El narrador se hace eco de “su apostura imposible”, pero también menciona su único defecto: sus ojos "se hallaban demasiado juntos, lo cual le daba el aire de hallarse perpetua, mezquinamente sumido en algún cálculo complejísimo, artero, maligno."
Esa tara, esa resquebrajadura del espejo, nos hace asomarnos, siquiera brevemente, a una profundidad en cuyas temblorosas refracciones su imagen quedará apresada definitivamente bajo el signo de la dualidad y la sospecha, que no hará sino adensarse progresivamente:
Tenía un aspecto espectral, de pie con la mitad superior del cuerpo envuelta en la penumbra, por encima de las luces, como si fuese un individuo trunco.
El espesor escénico, la destreza en la distribución de luces y sombras y en la composición del cuadro, apuntan al corazón mismo de la ficción: la representación y el engaño como atmósfera existencial de los personajes y signo definitorio de su identidad, una de las recurrencias temáticas de Banville. Pareciera, tanto en esta como en otras novelas (y podríamos citar El intocable, Eclipse, Imposturas o El mar), que la elaborada mise en scène de los personajes tuviera como único objetivo encubrir y proteger el dolor por la pérdida o la conciencia aguda del fracaso, aunque ninguna máscara es perfecta y en sus grietas y desajustes hurga su deslumbrante prosa.
No hay en el fondo tanta distancia entre las densas y enrarecidas indagaciones existenciales de John Banville y los relatos de género de Benjamin Black.
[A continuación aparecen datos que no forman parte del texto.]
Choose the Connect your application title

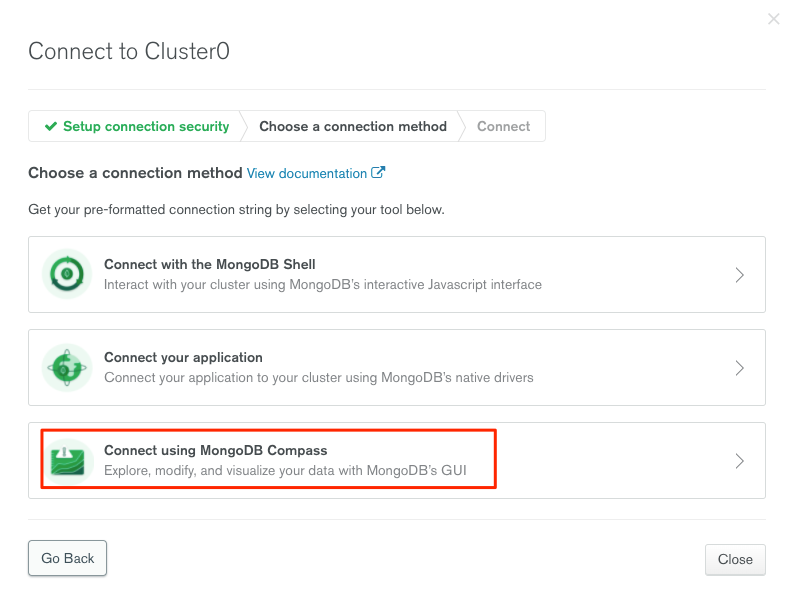183,358
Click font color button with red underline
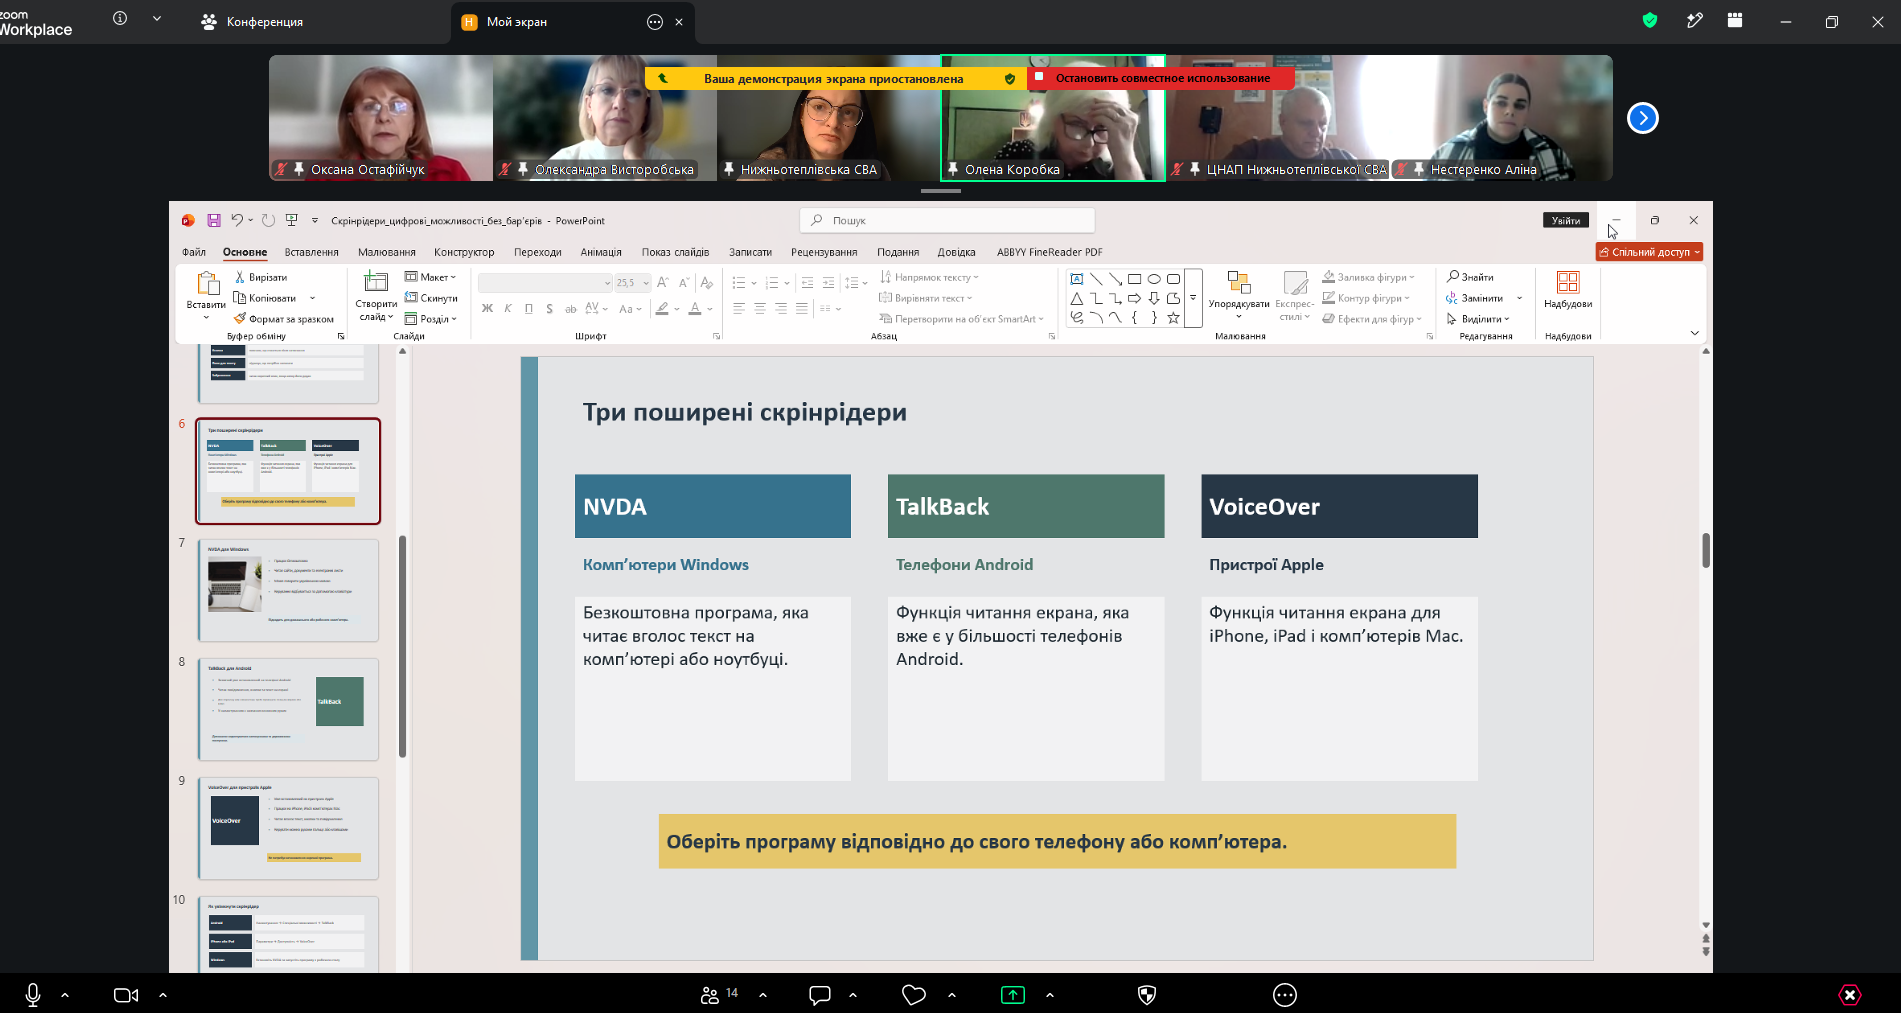1901x1013 pixels. 695,309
Si en las primeras una conciencia fracturada se interna en los laberintos fantasmales de la memoria para diluirse entre sus reflejos, en los segundos las revelaciones guardan siempre dobles o triples fondos en los que terminan por sumirse perplejos y afligidos sus personajes, incapaces de soportar el peso abrumador de la culpa. La felicidad, si la hubo, ocurrió en el pasado y apenas alcanzamos a ver un vislumbre difuso:

Los recuerdos que tenía de aquellos tiempos estaban todos desdibujados, desvaídos tras una bruma de felicidad, como si los contemplase a través de un cristal que alguien hubiera empañado de tanto reír.
Solo el brillo metafórico del estilo, su nitidez iridiscente (parece querer decirnos, con mirada penetrante y media sonrisa irónica, Black o Banville), resplandecen entre las cenizas de un presente condenado.